Finding the right balance means squaring the wants of the business unit, the customer, and regulators, with the fact that in reality, as with the 100 Coins exercise, companies and CIOs only have so much money to spend. According to Payton, sometimes that means that as much as you would like to embrace new technology, you realize that you can’t afford the time,  money, resources, or sacrifice on the user experience, to be on offense. “If that’s the case, I’m just going to have to be on defense,” she said.  

This tension led Payton to draw an apt analogy about how CIOs should view the 100 Coins exercise in particular and cybersecurity portfolio building in general. Payton said she views herself as a “translator.” And like a foreign language translator, she said her responsibility is to “understand the nuances of everybody’s language, everybody’s bias and everybody’s focus, and to see the competing conflicts and priorities, even though we’re all trying to accomplish the same goal.” Ultimately, that does mean tradeoffs. As she pointed out, a company may want a high profit margin and amazing security, but often, those things are not perfectly compatible. 

What does that look like in practice? For Payton, the unique priorities of the individual business will mean that the answers to the 100 Coins exercise will and should differ from company to company. But she advised CISOs to start with the worst case scenario to identify where the prime resources should be devoted. “I would focus on, What is the worst digital disaster that I can think of? And can I actually mitigate that disaster, either through technology or a process?” she said. It’s a way to map out resource allocation with cybersecurity spending. “It’s a cycle of identifying, What matters most? What’s the business risk associated with this digital asset? What’s our risk appetite?”

She recommended that companies start cybersecurity conversations by assigning weighted scores to the value of the digital asset to the overall operation of the business. If the asset is the company’s secret sauce intellectual property, protecting it has to be paramount and resources have to be allocated proportionally. If it’s less important, then fewer resources can be used. 

To this end, Payton echoed something that I’ve heard in a number of other interviews with cybersecurity experts — that no company can be a leader in every facet of cybersecurity, and so you have to prioritize where it’s most important for the business to be great and where it can be just okay.

“It makes sense for almost everybody to say, “Instead of being platinum everywhere on my basic food groups, because of the structure of my cybersecurity risk profile, I’m going to be maybe gold or silver, so that I can use that money to be advanced in certain areas where I’m going to get a lot of benefit,’” she said. 

But she also advised that companies keep in mind operational friendliness, even when it comes to protecting their crown jewels. If the security becomes onerous, users will find ways to avoid it. “Given where we are in our maturity cycle on technologies that we can use for security, sometimes adding more security to areas where we cannot accept a lot of risk, around the assets that matter most, creates operational unfriendliness. And when you have operational unfriendliness, that’s when end users work around you,” she warned. 
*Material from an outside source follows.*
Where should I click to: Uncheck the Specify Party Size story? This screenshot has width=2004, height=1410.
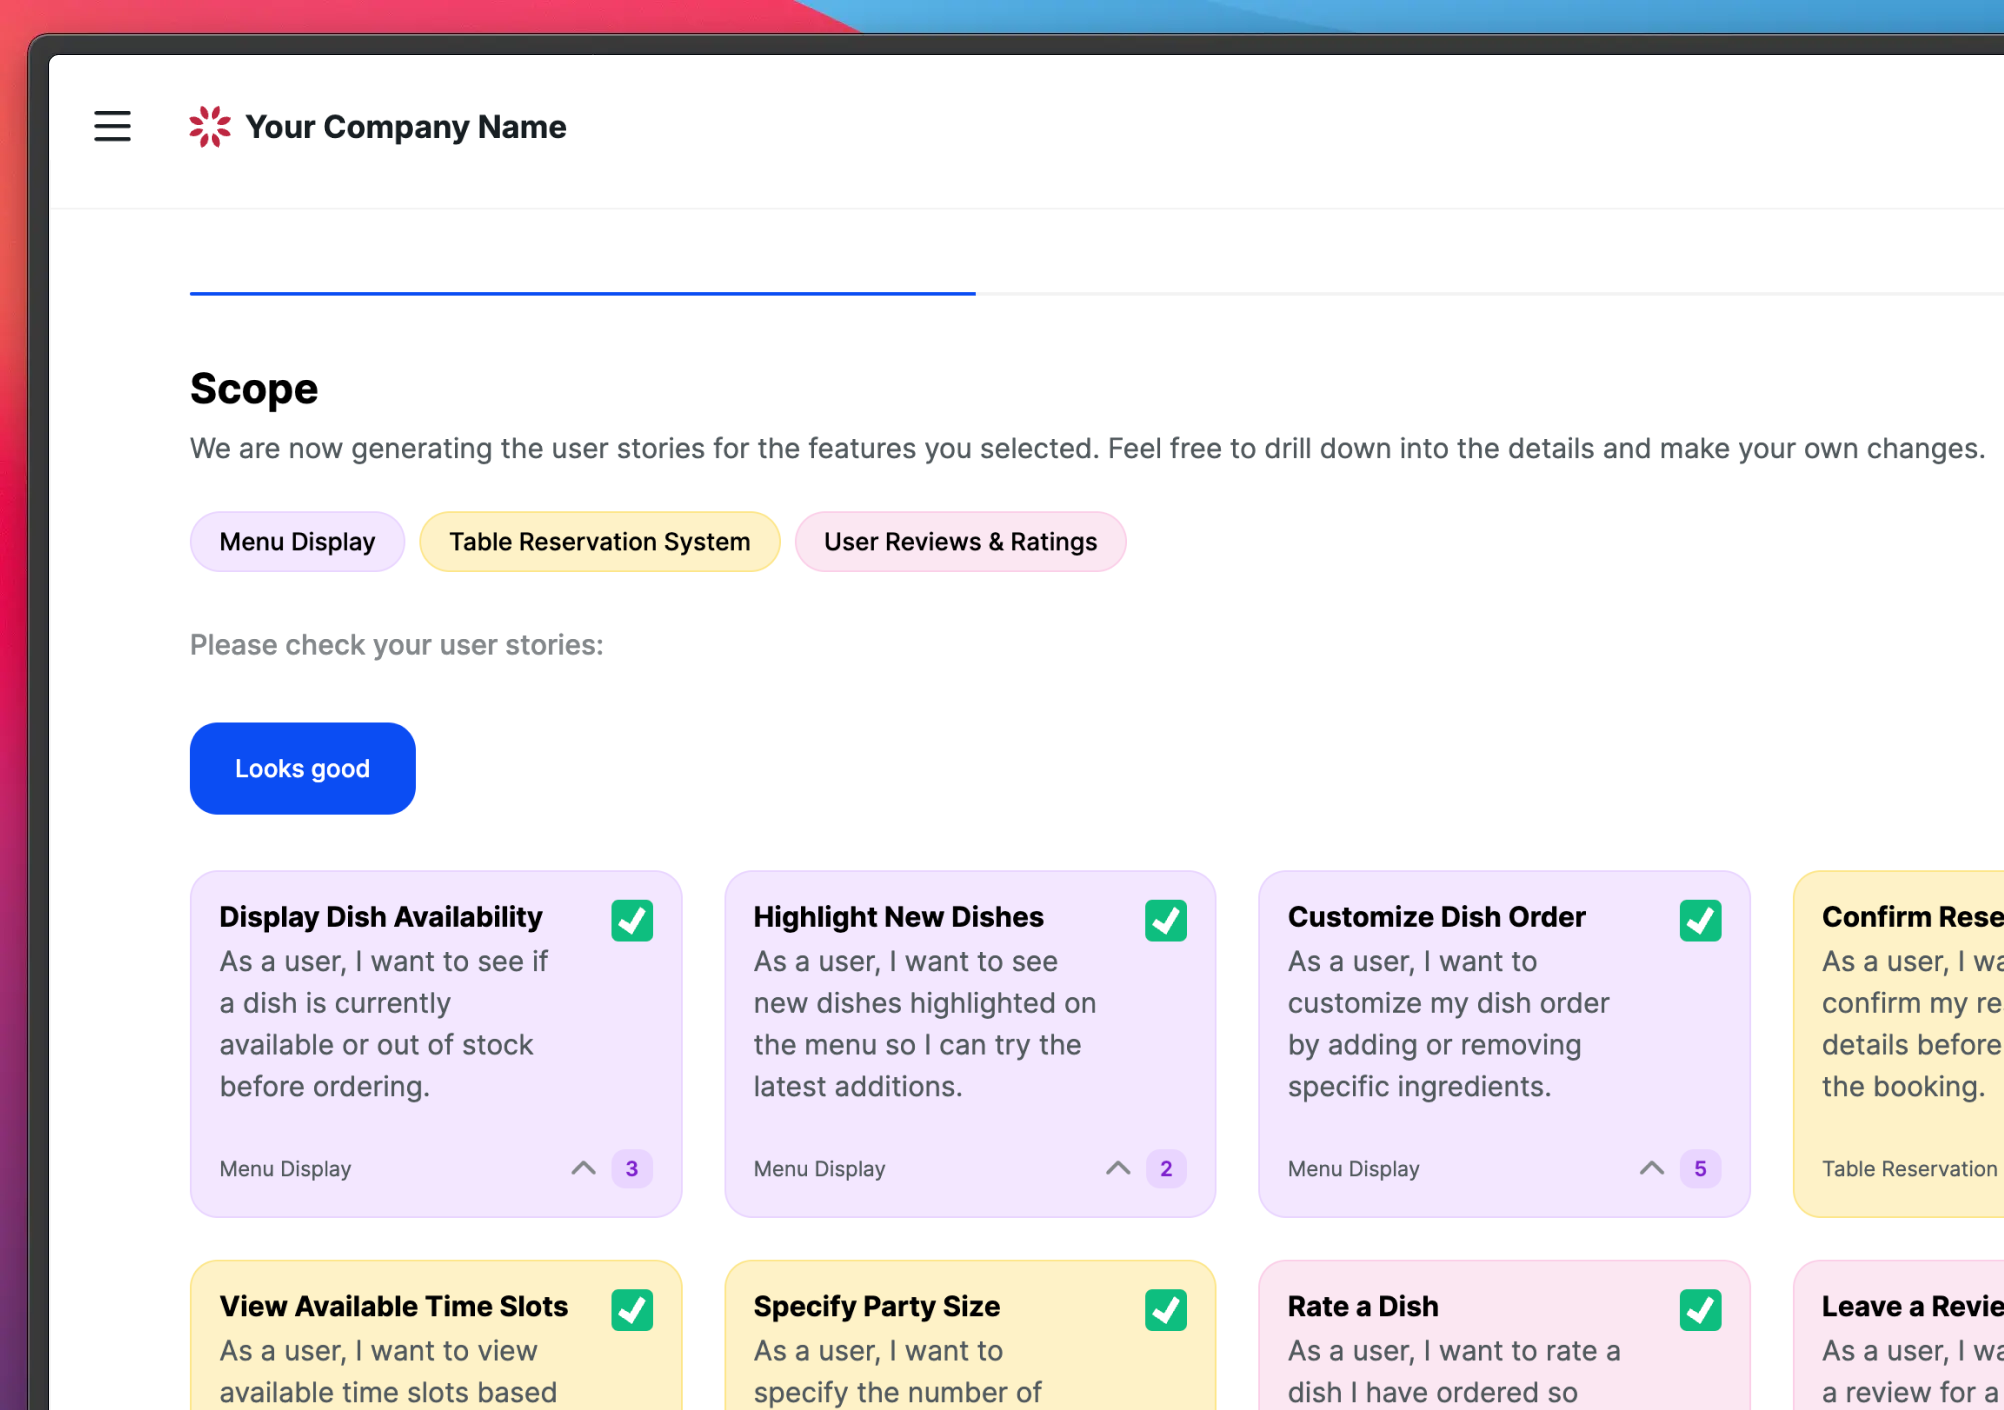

Finally, Payton said that while there are no areas of cybersecurity products that companies should completely avoid, businesses should ensure they have the in-house resources, both in terms of time and staff, to fully utilize the products they adopt. Companies should not swing above their weight, as too often, especially when it comes to threat intelligence, companies buy a product but then don’t have an efficient way to generate an ROI from it. “The process to turn threat intelligence it into actionable information is a massive undertaking. Only larger, more sophisticated security teams at the Fortune 100 really get ROI based on how raw the intelligence is presented today,” she said.